Ash Parmar presents a selection of cases that demonstrate the main uses and capabilities of fibres and composite, including replacing a missing anterior tooth and periodontal splinting.

Dental fibres in conjunction with composite can offer a fantastic range of clinical solutions to allow dentists to offer cost-effective, minimally invasive treatment solutions for patients in general dental practice. This article will cover the main uses of fibres in cases that I have treated. It is important to remember that the techniques described are easy to do, as most dentists are proficient at using composite.

The fibres and composite products that I use in private practice are by Sticktech and GC.

Sticktech fibres

Dental fibres are made from glass and they are silanated. Sticktech fibres contain a patented product called interpenetrating polymer network (IPN), which is a mixture of polymethylmethacrylate found in denture resin material and bis-GMA – a cross linked polymer commonly found in composites.
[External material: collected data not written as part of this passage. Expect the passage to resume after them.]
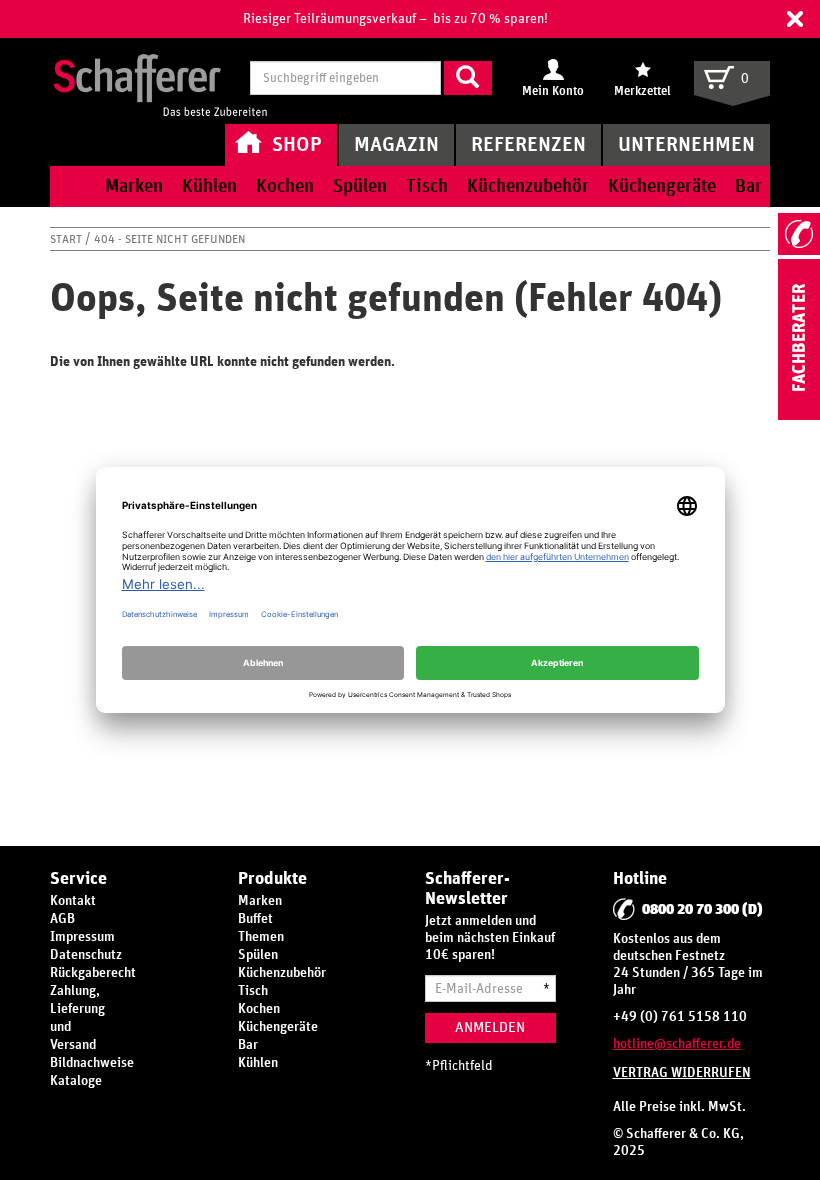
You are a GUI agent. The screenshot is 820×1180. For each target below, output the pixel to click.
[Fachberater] (799, 416)
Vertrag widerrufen (682, 1073)
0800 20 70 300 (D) (702, 909)
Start (67, 239)
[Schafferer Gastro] (160, 80)
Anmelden (490, 1027)
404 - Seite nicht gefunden (169, 239)
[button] (795, 19)
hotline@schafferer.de (677, 1044)
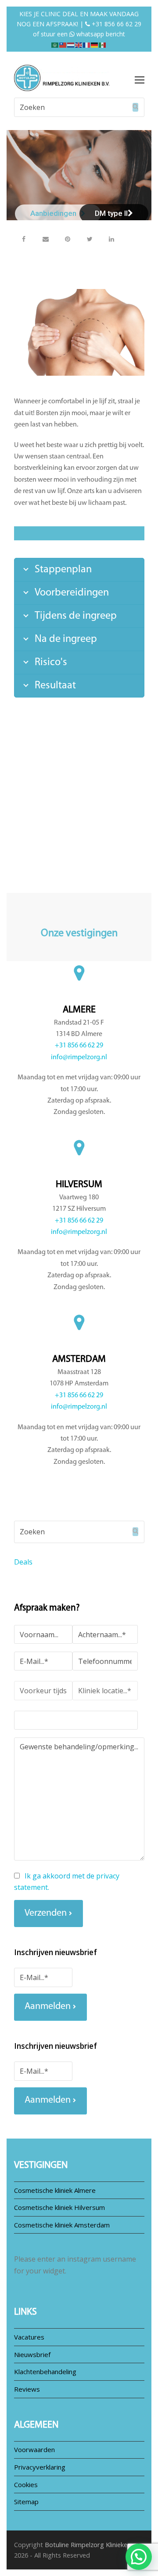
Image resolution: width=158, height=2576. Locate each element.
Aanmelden (48, 2007)
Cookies (26, 2484)
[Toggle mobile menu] (139, 79)
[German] (95, 44)
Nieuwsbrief (32, 2354)
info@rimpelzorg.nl (79, 1057)
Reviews (27, 2389)
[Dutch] (71, 44)
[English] (79, 44)
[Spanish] (103, 44)
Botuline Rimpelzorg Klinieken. (88, 2544)
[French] (87, 44)
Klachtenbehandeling (45, 2371)
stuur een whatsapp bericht (83, 34)
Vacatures (29, 2337)
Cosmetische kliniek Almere (55, 2190)
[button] (24, 239)
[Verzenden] (135, 107)
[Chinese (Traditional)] (63, 44)
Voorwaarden (34, 2449)
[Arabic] (55, 44)
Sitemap (26, 2501)
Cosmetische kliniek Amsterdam (62, 2224)
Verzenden (46, 1913)
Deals (23, 1562)
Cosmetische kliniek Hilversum (59, 2207)
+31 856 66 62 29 (115, 24)
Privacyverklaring (39, 2467)
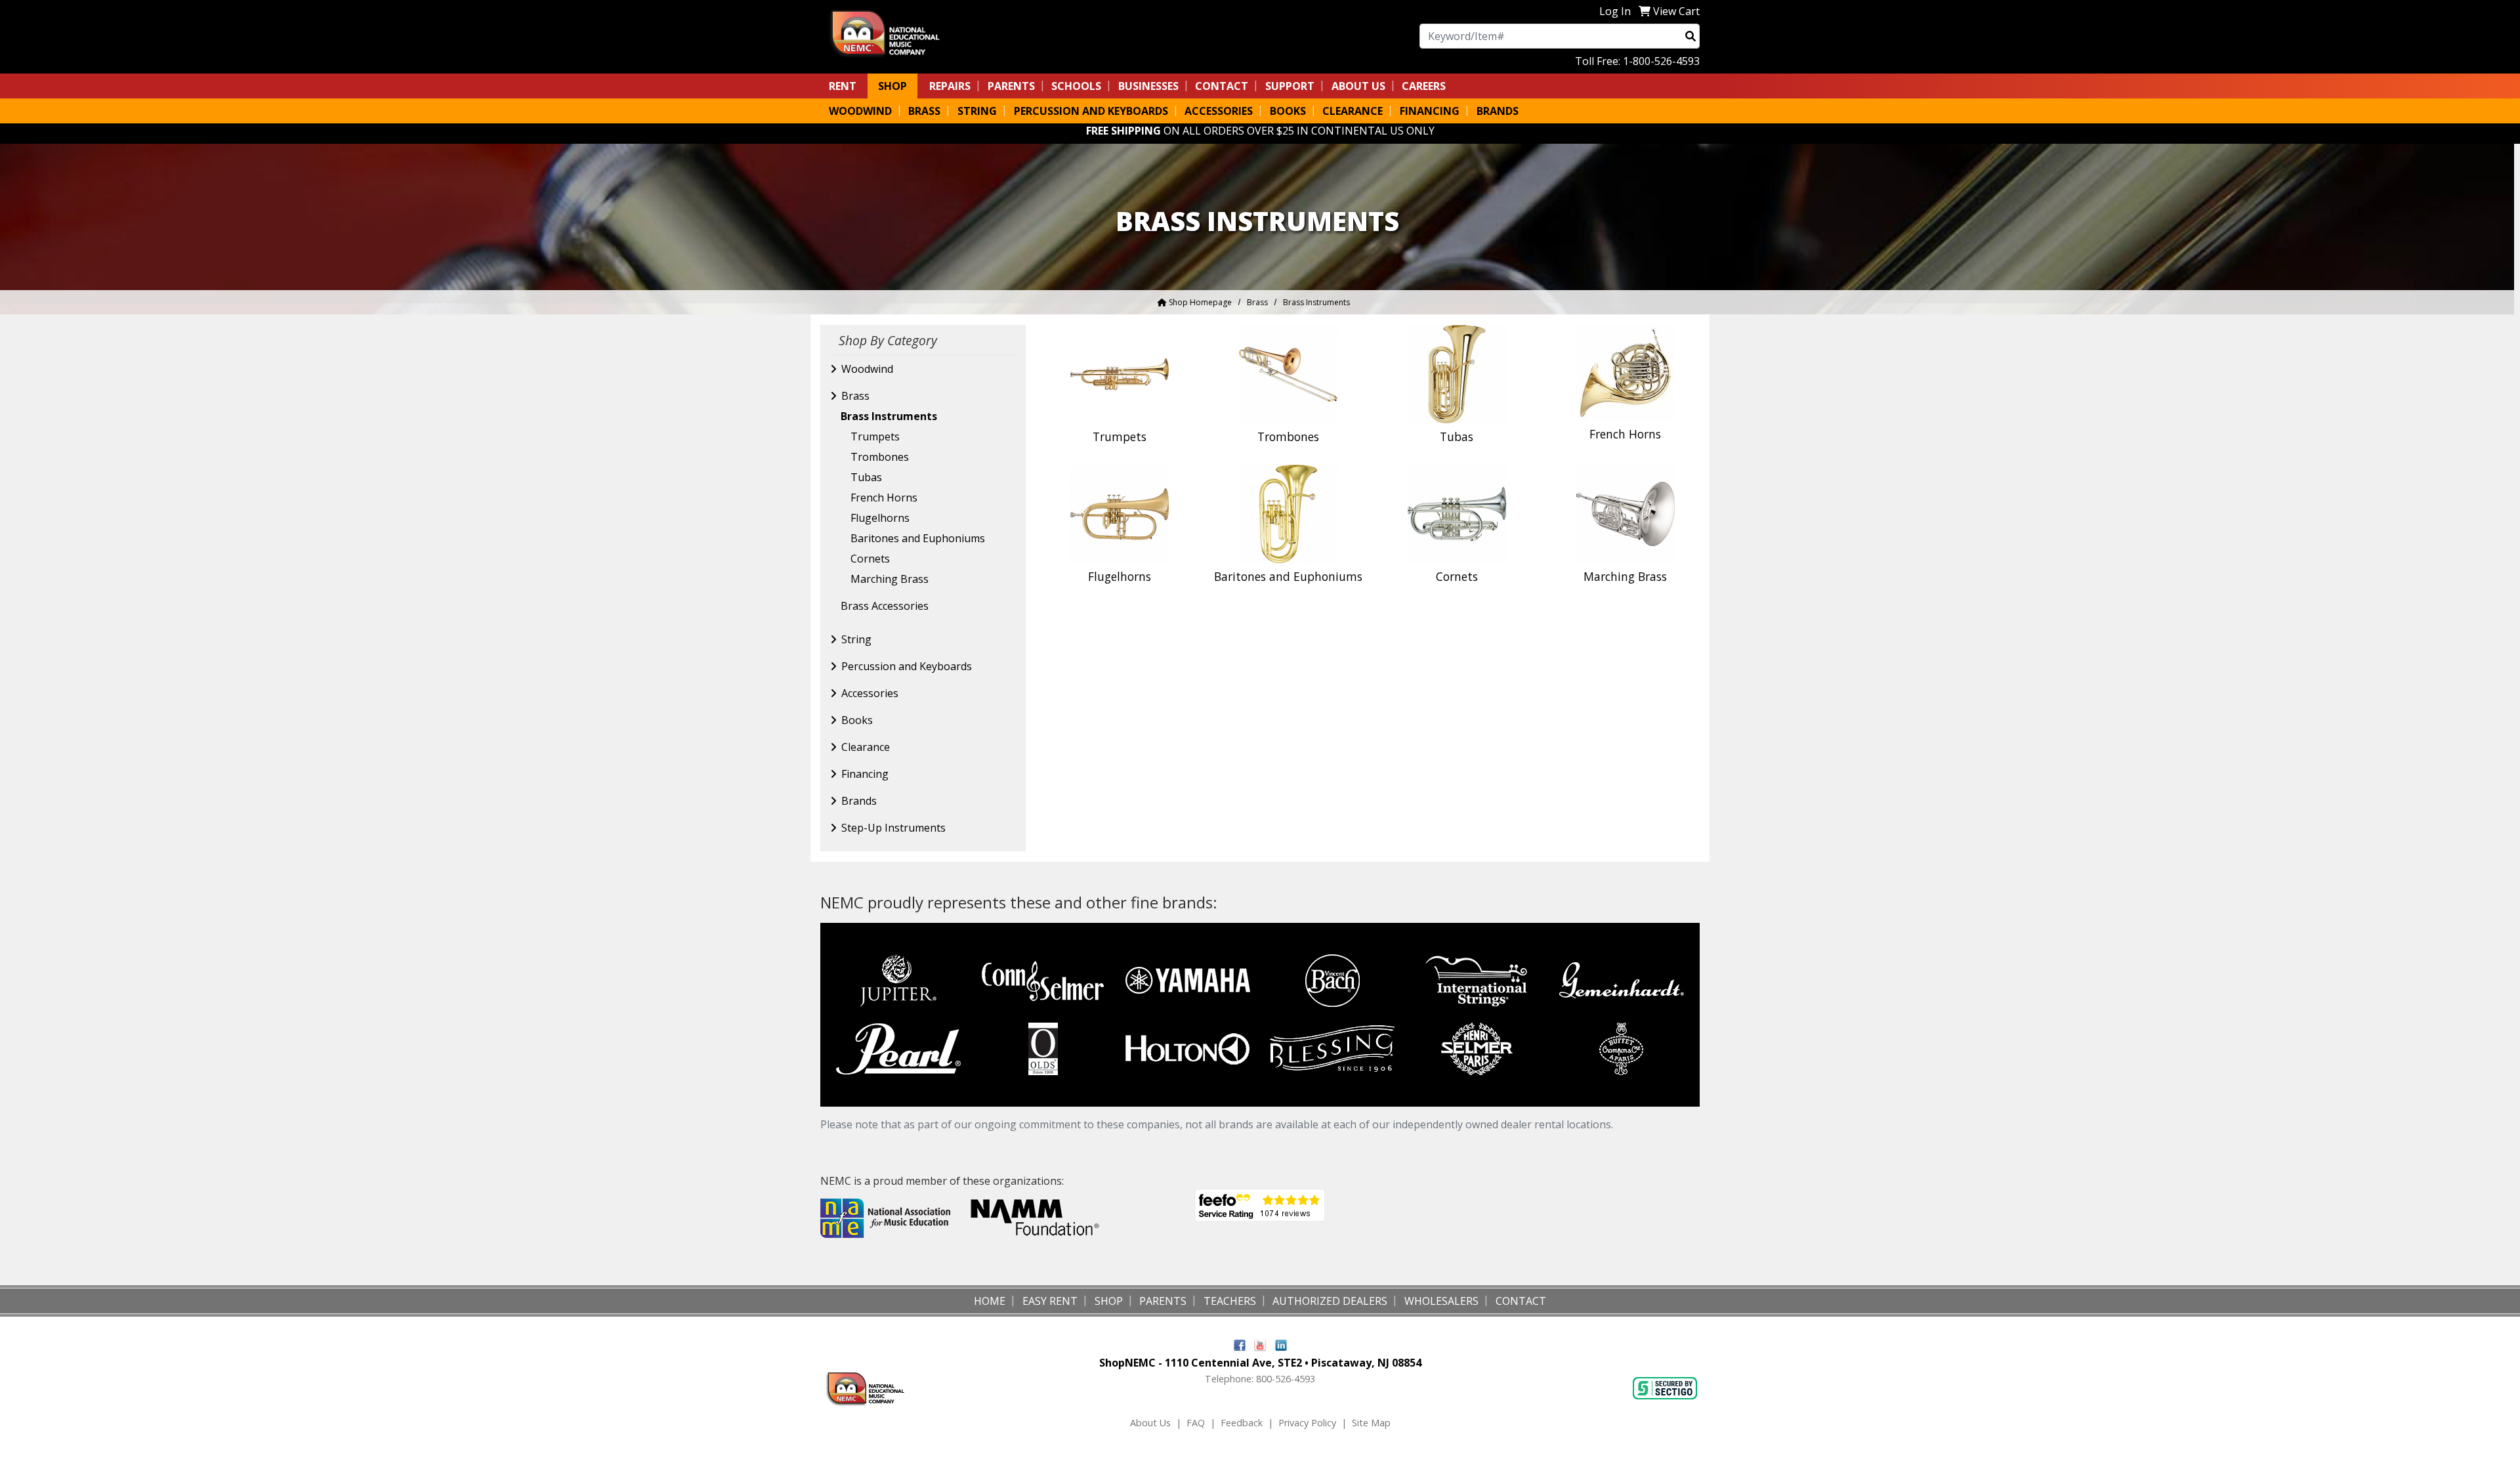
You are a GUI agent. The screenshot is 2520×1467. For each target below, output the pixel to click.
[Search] (1690, 36)
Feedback (1242, 1422)
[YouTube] (1260, 1344)
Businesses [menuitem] (1148, 86)
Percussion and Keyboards (906, 666)
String (856, 639)
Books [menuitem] (1288, 111)
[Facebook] (1240, 1344)
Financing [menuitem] (1430, 111)
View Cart (1676, 11)
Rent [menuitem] (842, 86)
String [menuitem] (977, 111)
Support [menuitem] (1289, 86)
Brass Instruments (889, 416)
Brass (1257, 302)
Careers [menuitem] (1424, 86)
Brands (859, 801)
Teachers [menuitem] (1230, 1301)
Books (857, 720)
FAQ (1195, 1422)
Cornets (870, 558)
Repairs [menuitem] (950, 86)
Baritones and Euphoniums (917, 538)
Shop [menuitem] (892, 86)
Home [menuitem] (989, 1301)
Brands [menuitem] (1498, 111)
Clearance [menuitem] (1352, 111)
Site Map (1371, 1422)
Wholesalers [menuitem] (1441, 1301)
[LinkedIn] (1281, 1344)
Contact (1221, 86)
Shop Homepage (1199, 302)
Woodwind (867, 369)
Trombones (879, 457)
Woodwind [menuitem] (860, 111)
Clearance (865, 747)
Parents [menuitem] (1011, 86)
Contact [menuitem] (1521, 1301)
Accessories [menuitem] (1219, 111)
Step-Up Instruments (893, 827)
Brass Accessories (885, 606)
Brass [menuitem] (924, 111)
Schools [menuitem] (1076, 86)
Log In (1615, 11)
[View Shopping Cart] (1644, 11)
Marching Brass (889, 579)
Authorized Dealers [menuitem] (1329, 1301)
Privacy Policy (1307, 1422)
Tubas (866, 477)
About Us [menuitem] (1358, 86)
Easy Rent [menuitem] (1050, 1301)
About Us (1150, 1422)
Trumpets (875, 436)
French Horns (883, 497)
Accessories (869, 693)
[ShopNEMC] (890, 32)
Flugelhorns (880, 518)
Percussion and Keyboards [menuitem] (1091, 111)
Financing (865, 774)
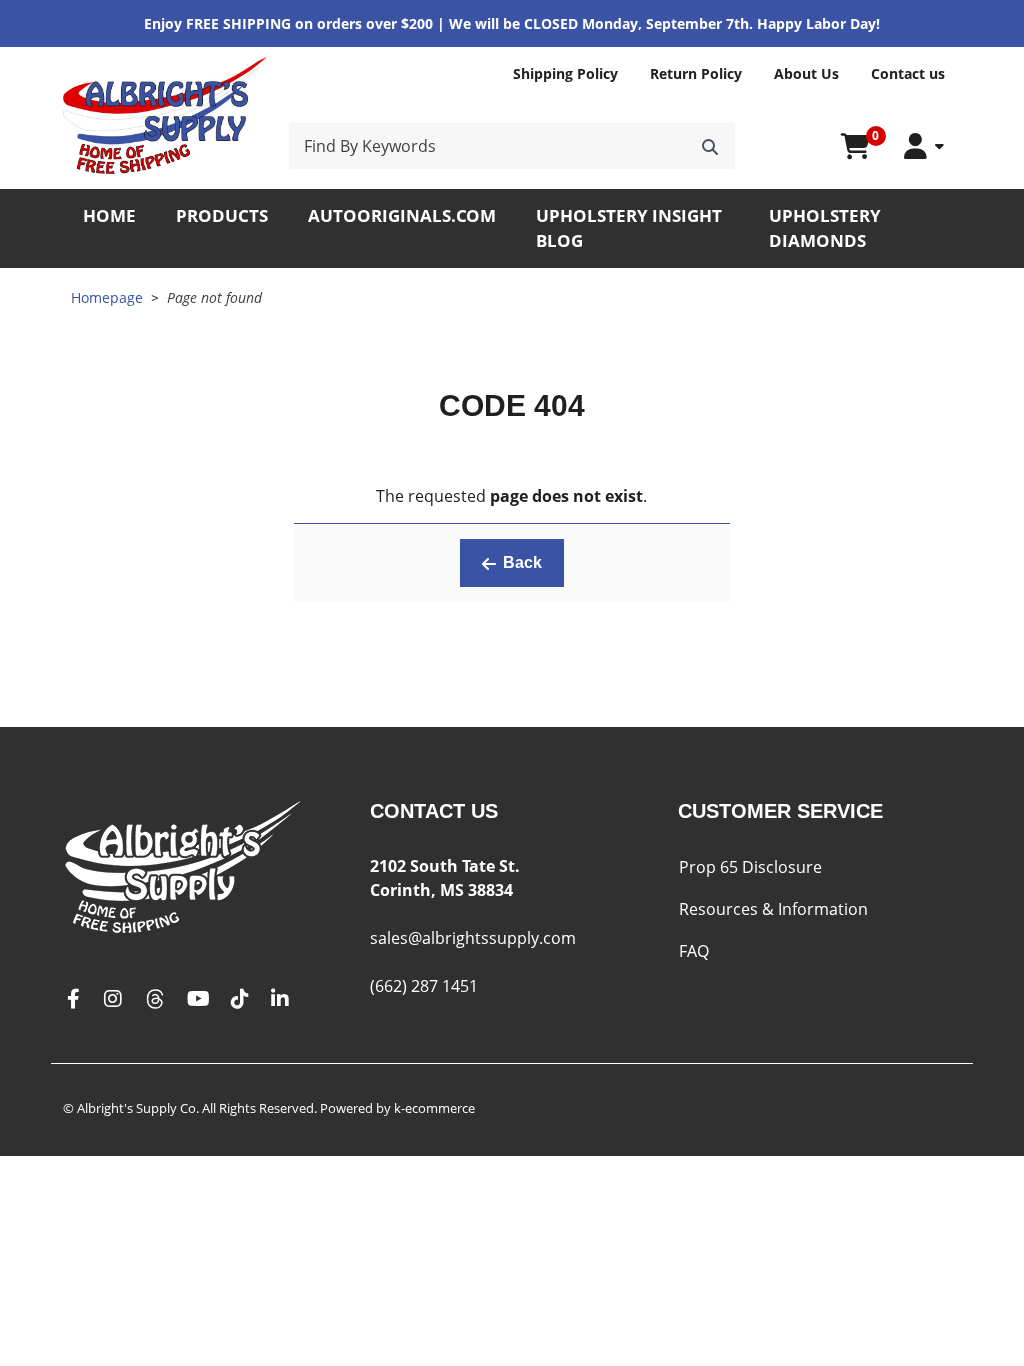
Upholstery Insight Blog (629, 228)
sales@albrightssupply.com (473, 938)
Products (222, 215)
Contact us (908, 73)
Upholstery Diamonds (825, 228)
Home (109, 215)
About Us (806, 73)
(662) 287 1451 (424, 986)
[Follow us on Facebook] (73, 999)
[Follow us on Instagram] (113, 999)
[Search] (710, 146)
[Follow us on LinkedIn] (280, 999)
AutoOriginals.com (402, 215)
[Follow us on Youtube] (198, 999)
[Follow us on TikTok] (240, 999)
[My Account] (924, 146)
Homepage (107, 297)
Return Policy (696, 73)
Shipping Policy (565, 73)
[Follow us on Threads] (155, 999)
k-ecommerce (434, 1108)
The material allows for superior bonding and excellent handling. There is micromechanical and chemical bonding of the Everstick fibres to composites, adhesives or composite cements. The polymer matrix can also partially dissolve, allowing for ‘surface reactivation’ – in this way, indirect fibre laboratory-made restorations can also be made. Sticktech fibres offer:

  • Minimally invasive and reversible treatments
  • Cost-effective treatment options for patients
  • Reduced costs (eg, lab costs)
  • Superior mechanical properties
  • Patented bonding
  • Elasticity close to that of dentine
  • Extensive research data with more than 300 scientific publications
  • Long-term clinical studies show good success rates.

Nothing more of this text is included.